Wednesday, 11 March 2009

VOR: GREEN DRAGON LEG FIVE DAY 25 QFB: received 10.03.09 0934 GMT

Freddie Shanks onboard Green Dragon, on leg 5 of the Volvo Ocean Race, from Qingdao to Rio de Janeiro. Image copyright Guo Chan/Green Dragon/Volvo Ocean Race.

by Ian Walker (skipper)

Yesterday we were power reaching in 25 knots of wind and for the first three hours of my watch I never saw the speedo drop below 20 knots.

It became a bit of a game to see who would finally break the sequence, with helm changeovers being critical times. First Tom, then Maniac (Chris Main/NZL) and then I all steered in turn successfully, but I am ashamed to say it was me steering as boatspeed momentarily dipped to 19.6 knots - although I point to a drop in wind speed as my excuse.

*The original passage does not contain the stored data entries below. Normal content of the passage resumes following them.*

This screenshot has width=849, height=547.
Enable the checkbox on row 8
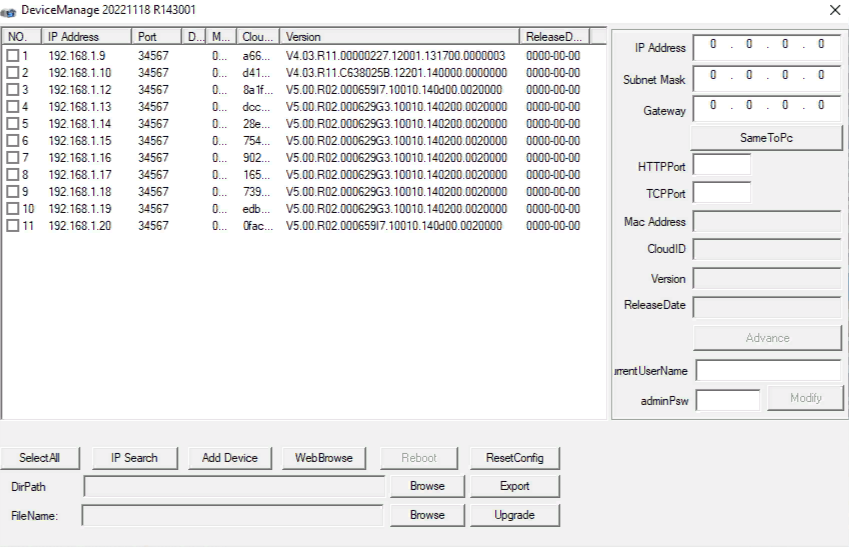click(13, 175)
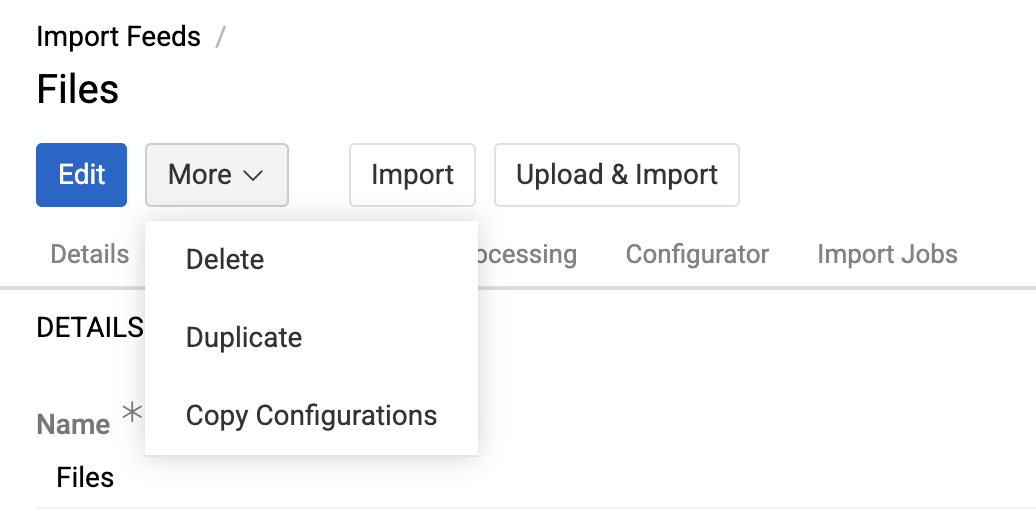Open the Configurator tab
The image size is (1036, 516).
pyautogui.click(x=697, y=254)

After 26 days at sea, any game is enough to keep us amused for hours. One thing that never ceases to amaze me however is how the same guys can go on deck for four hours on four hours off, day in, day out for 26 days so far on what is now the fifth leg of the race, and still have something to talk about. Emails help to raise topics for discussion and we've tried politics, but I don't think as a crew we are going to win any debating awards. The future of the race, Phil's (Phil Harmer/AUS) wedding plans, sport, women and children are favourite topics of discussion and there are always plenty of war stories from years gone by. Throughout all of this Neal (Neal McDonald/GBR) is always on hand to correct the Aussies’ and Kiwis’ English grammar - you can tell his father was a school master.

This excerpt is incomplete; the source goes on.